Senior Design 2021 – Computer Science and Engineering Team 36
Timothy O'Reilly Nathan Choi Yun-Hwan Kim
Path Planning with Deep Neural Nets
The modern world relies on road vehicles for almost every aspect of life. However, the speed at which these vehicles operate can make them deadly in human hands. Improvements in computing hardware, sensors, and machine learning algorithms have the potential to reduce the deaths, injuries, and damage to property caused by automotive accidents as well as increasing the economic efficiency of road vehicles. Moving into the future, new methods must be developed to minimize the number of accidents on the road. New control systems may be able to outperform human drivers in safety and could replace them entirely.
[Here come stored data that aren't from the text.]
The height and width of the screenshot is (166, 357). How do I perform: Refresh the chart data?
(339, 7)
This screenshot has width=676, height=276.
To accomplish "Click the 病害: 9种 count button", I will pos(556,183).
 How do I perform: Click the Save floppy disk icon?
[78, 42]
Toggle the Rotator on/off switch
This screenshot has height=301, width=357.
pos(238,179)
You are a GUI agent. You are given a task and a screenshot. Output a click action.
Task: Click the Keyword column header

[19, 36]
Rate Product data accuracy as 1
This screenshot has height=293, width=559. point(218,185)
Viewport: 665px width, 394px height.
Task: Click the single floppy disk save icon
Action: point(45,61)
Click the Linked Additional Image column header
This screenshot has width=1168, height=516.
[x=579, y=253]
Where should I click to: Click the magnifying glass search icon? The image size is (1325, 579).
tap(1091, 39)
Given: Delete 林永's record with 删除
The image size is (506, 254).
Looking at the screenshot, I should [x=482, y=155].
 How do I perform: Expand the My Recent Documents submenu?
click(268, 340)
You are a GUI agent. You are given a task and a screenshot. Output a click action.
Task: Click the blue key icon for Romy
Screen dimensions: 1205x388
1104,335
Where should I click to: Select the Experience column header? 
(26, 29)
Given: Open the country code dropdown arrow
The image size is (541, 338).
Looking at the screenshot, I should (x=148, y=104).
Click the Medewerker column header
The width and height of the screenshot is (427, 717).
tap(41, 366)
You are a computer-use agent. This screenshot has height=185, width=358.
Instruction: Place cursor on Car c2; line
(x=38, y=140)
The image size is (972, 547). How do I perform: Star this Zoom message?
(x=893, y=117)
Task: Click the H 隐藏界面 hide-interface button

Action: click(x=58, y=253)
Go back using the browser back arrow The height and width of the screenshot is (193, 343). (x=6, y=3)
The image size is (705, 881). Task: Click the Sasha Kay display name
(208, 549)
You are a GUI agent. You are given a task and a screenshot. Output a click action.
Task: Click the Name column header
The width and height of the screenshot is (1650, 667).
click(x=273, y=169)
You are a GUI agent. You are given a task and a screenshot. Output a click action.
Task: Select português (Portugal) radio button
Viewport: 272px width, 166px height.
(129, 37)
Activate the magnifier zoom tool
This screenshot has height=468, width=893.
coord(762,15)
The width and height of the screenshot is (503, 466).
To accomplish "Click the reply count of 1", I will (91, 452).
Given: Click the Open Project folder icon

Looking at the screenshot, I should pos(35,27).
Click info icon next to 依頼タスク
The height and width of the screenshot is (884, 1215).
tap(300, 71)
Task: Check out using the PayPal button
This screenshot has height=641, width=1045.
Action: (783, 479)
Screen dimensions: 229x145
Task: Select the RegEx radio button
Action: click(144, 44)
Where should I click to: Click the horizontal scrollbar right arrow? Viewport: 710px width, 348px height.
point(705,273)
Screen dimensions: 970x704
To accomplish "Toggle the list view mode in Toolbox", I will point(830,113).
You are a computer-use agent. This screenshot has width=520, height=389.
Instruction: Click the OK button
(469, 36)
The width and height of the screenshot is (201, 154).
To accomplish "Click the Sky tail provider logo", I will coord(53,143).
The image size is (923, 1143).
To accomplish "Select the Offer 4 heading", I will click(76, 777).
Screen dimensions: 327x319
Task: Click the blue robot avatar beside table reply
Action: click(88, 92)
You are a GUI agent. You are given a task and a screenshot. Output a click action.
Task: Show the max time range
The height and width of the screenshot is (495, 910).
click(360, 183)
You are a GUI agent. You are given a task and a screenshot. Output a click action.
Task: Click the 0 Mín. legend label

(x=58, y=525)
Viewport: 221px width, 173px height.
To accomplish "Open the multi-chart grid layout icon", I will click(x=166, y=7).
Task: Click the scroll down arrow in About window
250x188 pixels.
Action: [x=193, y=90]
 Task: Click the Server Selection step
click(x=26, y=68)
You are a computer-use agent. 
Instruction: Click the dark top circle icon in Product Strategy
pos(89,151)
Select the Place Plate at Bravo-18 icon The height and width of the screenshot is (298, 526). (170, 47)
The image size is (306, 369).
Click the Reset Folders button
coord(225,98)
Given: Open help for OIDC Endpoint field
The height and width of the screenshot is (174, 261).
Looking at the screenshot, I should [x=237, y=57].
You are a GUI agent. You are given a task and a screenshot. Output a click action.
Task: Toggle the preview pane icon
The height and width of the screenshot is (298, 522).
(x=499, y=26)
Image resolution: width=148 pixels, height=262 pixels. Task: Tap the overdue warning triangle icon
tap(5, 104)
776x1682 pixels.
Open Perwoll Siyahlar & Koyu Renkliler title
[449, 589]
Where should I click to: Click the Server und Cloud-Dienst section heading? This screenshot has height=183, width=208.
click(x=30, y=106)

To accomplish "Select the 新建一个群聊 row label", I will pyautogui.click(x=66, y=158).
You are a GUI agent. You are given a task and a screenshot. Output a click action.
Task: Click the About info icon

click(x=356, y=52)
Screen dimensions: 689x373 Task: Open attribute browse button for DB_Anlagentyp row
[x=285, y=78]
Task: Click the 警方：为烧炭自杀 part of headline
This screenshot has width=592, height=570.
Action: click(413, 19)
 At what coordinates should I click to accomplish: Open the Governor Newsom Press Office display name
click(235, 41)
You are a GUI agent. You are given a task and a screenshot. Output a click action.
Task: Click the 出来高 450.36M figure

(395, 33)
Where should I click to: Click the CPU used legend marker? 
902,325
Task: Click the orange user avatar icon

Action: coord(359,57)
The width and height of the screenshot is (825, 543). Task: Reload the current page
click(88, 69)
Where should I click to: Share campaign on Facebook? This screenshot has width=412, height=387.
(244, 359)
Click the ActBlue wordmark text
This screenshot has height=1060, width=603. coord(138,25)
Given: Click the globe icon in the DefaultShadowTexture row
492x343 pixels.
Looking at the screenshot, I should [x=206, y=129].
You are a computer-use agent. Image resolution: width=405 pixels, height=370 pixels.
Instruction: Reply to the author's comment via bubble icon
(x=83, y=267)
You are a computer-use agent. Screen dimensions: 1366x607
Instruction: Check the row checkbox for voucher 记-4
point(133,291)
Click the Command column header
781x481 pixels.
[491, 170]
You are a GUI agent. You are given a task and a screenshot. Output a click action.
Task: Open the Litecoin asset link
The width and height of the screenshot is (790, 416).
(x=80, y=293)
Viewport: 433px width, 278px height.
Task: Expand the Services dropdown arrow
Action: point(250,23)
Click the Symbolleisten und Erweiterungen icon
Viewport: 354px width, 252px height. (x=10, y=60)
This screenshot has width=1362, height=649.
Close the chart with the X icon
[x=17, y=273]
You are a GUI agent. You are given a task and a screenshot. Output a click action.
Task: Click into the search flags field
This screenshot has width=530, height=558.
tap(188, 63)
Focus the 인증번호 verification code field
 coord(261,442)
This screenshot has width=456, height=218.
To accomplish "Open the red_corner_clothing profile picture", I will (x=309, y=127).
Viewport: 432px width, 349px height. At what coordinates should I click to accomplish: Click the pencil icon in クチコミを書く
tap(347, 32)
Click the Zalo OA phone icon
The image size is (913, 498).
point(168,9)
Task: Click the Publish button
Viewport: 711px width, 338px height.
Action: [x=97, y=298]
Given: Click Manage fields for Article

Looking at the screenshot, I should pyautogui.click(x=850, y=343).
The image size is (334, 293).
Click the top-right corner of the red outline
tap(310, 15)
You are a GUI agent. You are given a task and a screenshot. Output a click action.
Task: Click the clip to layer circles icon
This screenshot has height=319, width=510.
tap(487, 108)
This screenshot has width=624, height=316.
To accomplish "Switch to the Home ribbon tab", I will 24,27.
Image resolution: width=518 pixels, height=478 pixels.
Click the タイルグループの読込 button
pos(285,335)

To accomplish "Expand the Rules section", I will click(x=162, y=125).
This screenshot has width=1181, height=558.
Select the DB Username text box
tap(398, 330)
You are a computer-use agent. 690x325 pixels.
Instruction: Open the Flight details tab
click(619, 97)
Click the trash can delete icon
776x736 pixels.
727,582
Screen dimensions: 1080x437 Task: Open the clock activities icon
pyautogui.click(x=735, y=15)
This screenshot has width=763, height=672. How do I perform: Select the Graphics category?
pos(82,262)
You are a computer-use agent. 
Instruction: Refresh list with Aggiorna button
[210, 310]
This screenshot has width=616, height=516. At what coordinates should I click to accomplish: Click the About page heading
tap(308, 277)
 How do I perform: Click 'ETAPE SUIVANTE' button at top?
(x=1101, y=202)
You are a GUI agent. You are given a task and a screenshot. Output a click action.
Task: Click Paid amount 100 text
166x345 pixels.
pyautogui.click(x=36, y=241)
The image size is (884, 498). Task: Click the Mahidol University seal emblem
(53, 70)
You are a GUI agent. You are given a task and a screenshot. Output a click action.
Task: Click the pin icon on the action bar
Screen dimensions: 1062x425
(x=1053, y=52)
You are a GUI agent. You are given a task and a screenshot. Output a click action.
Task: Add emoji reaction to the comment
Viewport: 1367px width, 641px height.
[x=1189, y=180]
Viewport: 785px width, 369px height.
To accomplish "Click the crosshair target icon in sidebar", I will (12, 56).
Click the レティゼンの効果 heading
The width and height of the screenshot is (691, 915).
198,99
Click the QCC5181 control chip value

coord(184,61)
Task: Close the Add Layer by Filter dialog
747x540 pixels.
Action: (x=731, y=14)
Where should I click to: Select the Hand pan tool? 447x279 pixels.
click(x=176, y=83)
Mitsubishi Electric Research Laboratories has contacted the University of Connecticut Senior Design program and has asked them to design a vehicle testbed and implement a deep neural network for self-driving vehicles. CSE Senior Design Team 36 focused on the development of these methods in collaboration with a team of Electrical Engineering students who assembled the vehicle testbed that would evaluate the validity of the path planning algorithm. The neural network is designed to plan the path of the vehicle and appropriately adjust its course to avoid collisions and stay within the lane. The specific neural network structure that was used by the senior design team was inspired by a proposal from Dr. Karl Berntorp, published as US Patent 9989964B2. The vehicle testbed includes a sensor suite that will allow the vehicle to make real-time measurements of its surroundings and make decisions accordingly to maintain safe operation.